- **WORK INSTRUCTION**
Look below for the line containing "You are a computer-use agent. 716x370 pixels." and the line containing "Task: Open the Document", then set down both and every line between them exactly, without pictures.

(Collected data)

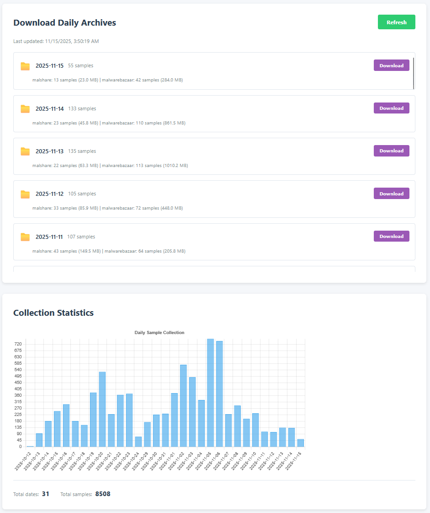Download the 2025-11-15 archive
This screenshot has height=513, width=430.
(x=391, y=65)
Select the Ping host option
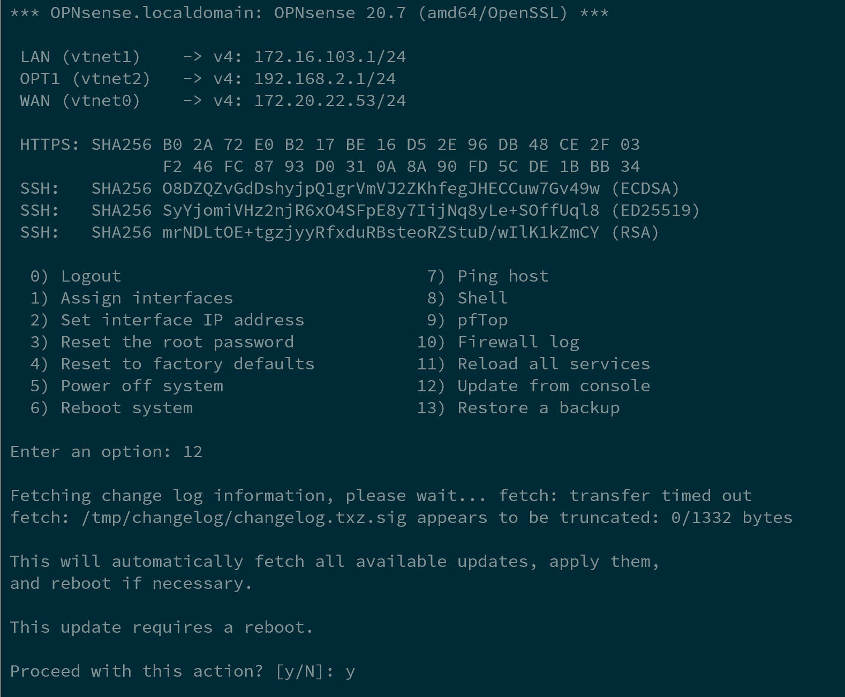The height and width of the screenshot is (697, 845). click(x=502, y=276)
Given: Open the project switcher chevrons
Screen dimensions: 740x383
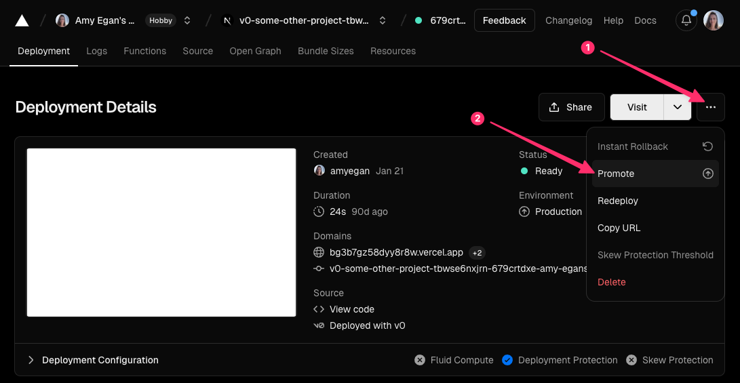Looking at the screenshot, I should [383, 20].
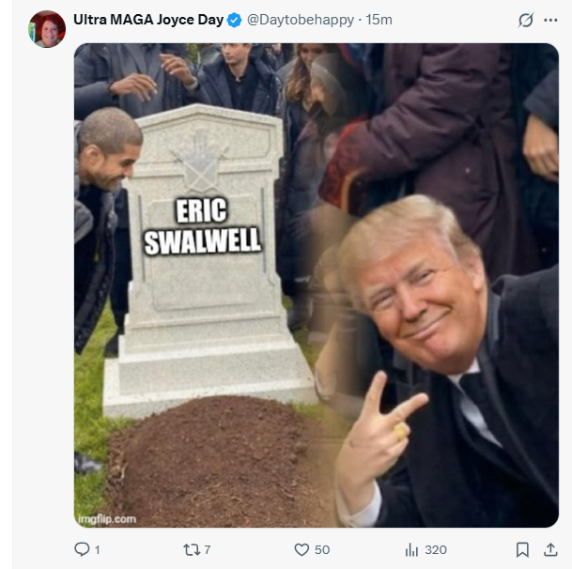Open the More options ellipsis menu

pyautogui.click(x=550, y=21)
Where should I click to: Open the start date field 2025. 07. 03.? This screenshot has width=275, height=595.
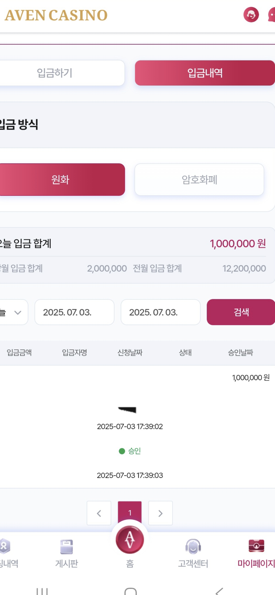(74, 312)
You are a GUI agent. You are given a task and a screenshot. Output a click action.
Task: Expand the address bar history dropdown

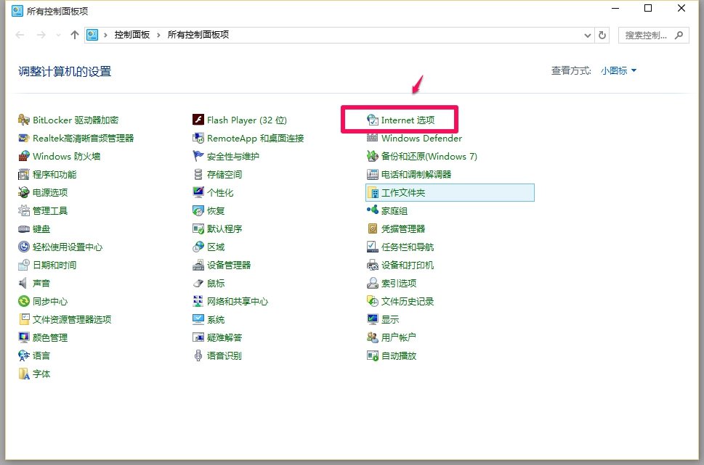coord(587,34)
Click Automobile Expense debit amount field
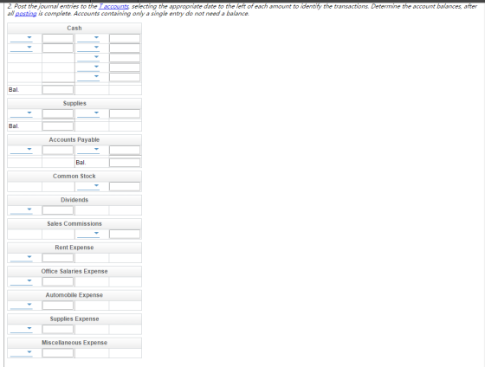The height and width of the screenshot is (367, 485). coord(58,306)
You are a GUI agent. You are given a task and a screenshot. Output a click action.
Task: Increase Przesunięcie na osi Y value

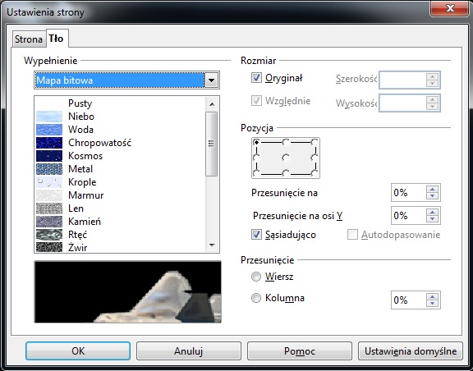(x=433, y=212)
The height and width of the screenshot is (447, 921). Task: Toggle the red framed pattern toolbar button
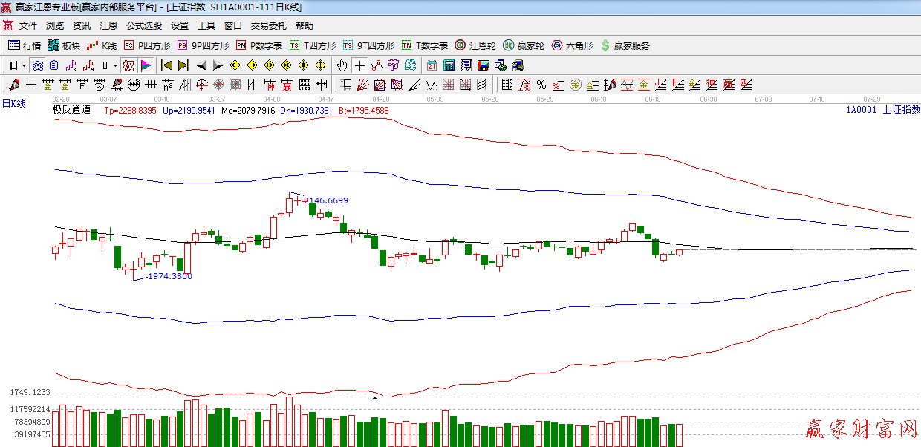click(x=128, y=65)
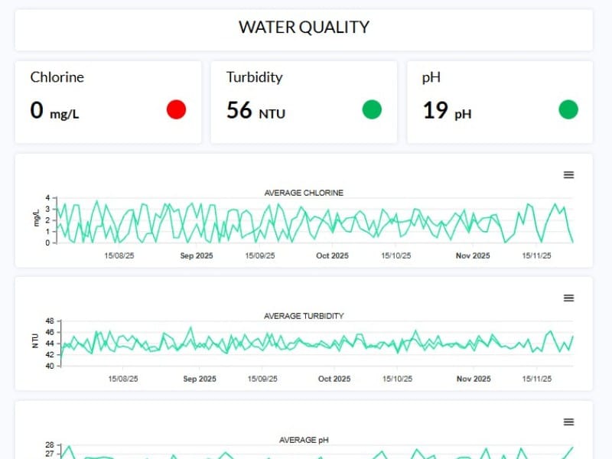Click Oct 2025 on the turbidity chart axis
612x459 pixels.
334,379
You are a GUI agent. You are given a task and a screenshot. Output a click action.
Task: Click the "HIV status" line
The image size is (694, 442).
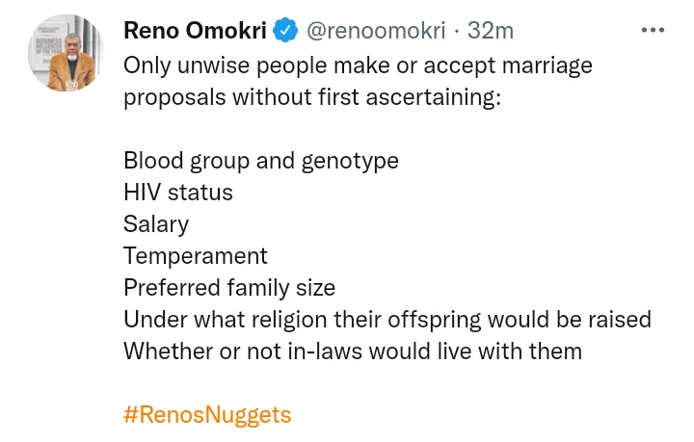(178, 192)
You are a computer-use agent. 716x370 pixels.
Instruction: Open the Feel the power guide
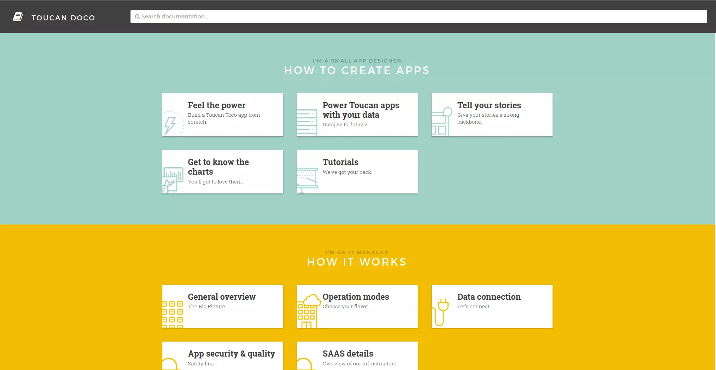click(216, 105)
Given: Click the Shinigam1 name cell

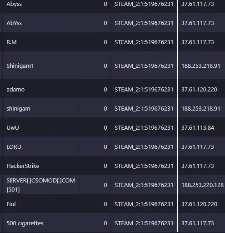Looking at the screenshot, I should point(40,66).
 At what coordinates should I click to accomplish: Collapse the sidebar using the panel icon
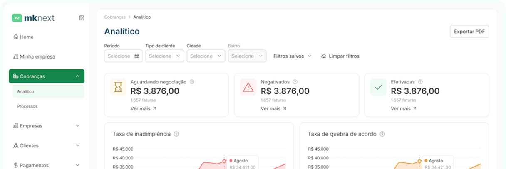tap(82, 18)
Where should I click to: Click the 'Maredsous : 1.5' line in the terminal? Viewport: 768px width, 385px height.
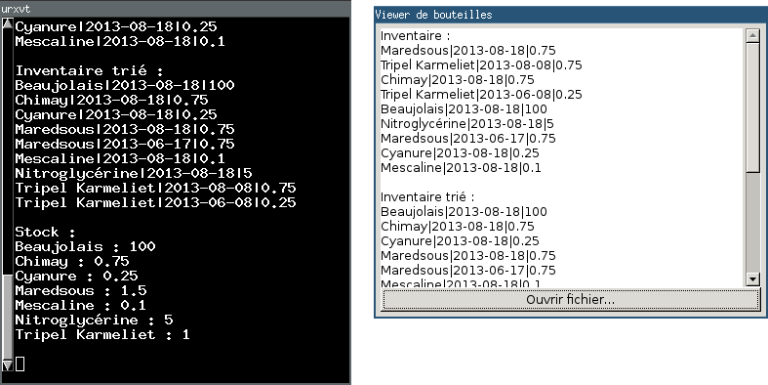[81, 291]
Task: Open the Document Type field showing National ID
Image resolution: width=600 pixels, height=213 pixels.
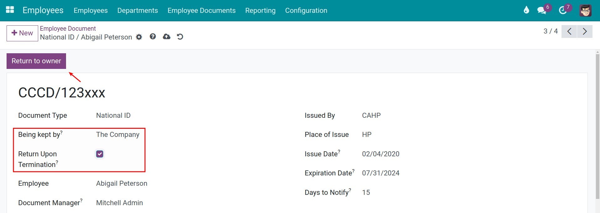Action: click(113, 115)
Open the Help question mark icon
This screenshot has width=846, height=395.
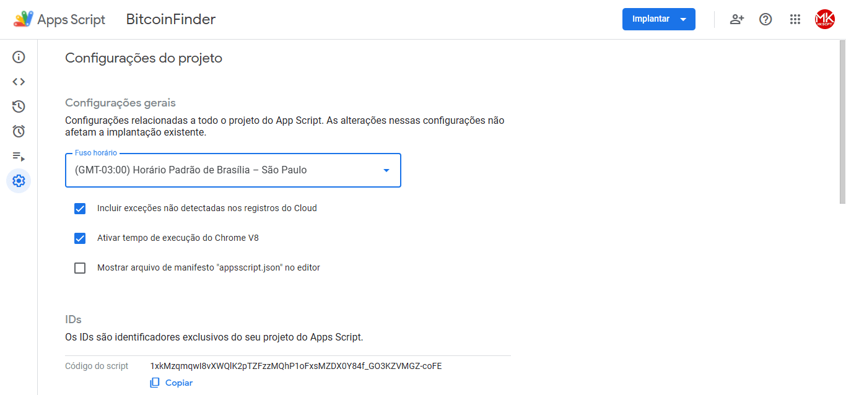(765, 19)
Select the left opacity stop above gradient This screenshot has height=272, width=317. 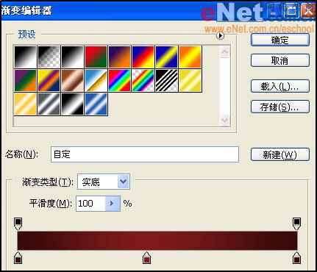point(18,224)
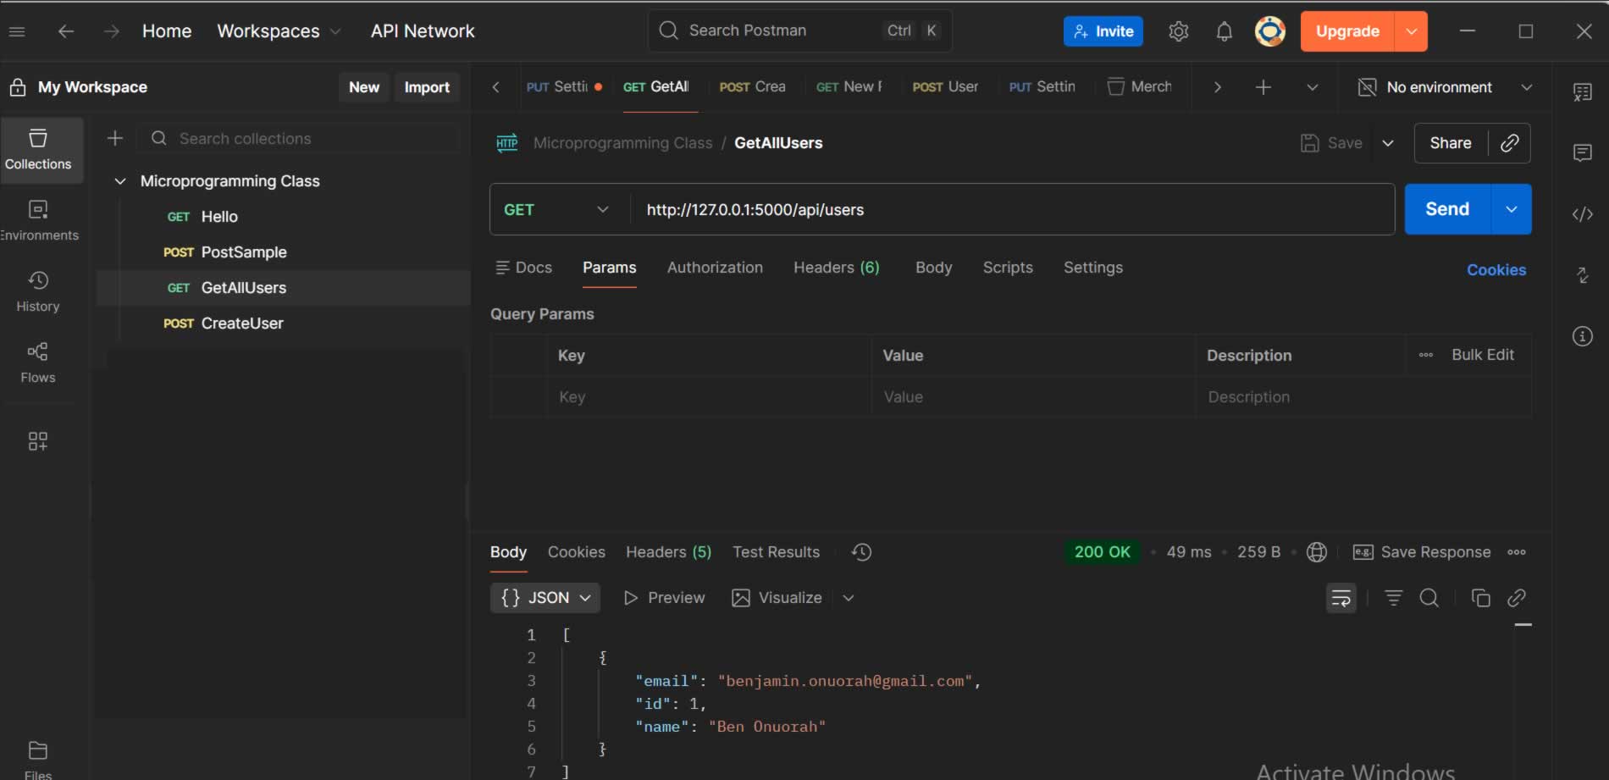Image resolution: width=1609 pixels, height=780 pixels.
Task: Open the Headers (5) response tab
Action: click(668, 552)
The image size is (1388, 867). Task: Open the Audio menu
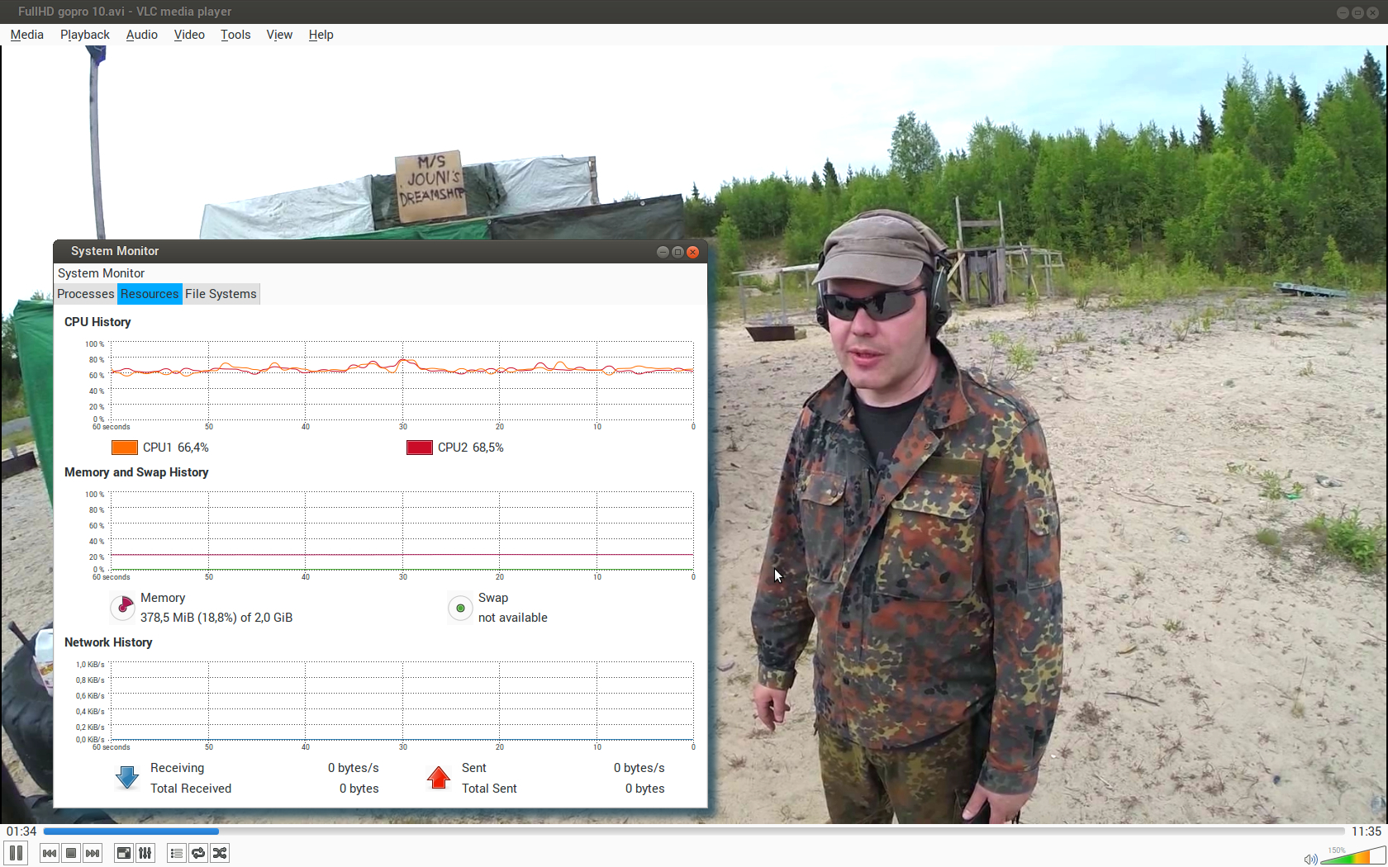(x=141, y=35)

- **ANSWER TO THE PROBLEM**
You are a computer-use agent. 716x370 pixels.
Instruction: Open the Feel the power guide
click(216, 105)
Given: Click the Shinigam1 name cell

Looking at the screenshot, I should point(40,66).
 At what coordinates should I click to accomplish: Collapse the sidebar using the panel icon
tap(82, 18)
Where should I click to: Click the 'Maredsous : 1.5' line in the terminal? Viewport: 768px width, 385px height.
[81, 291]
Task: Open the Document Type field showing National ID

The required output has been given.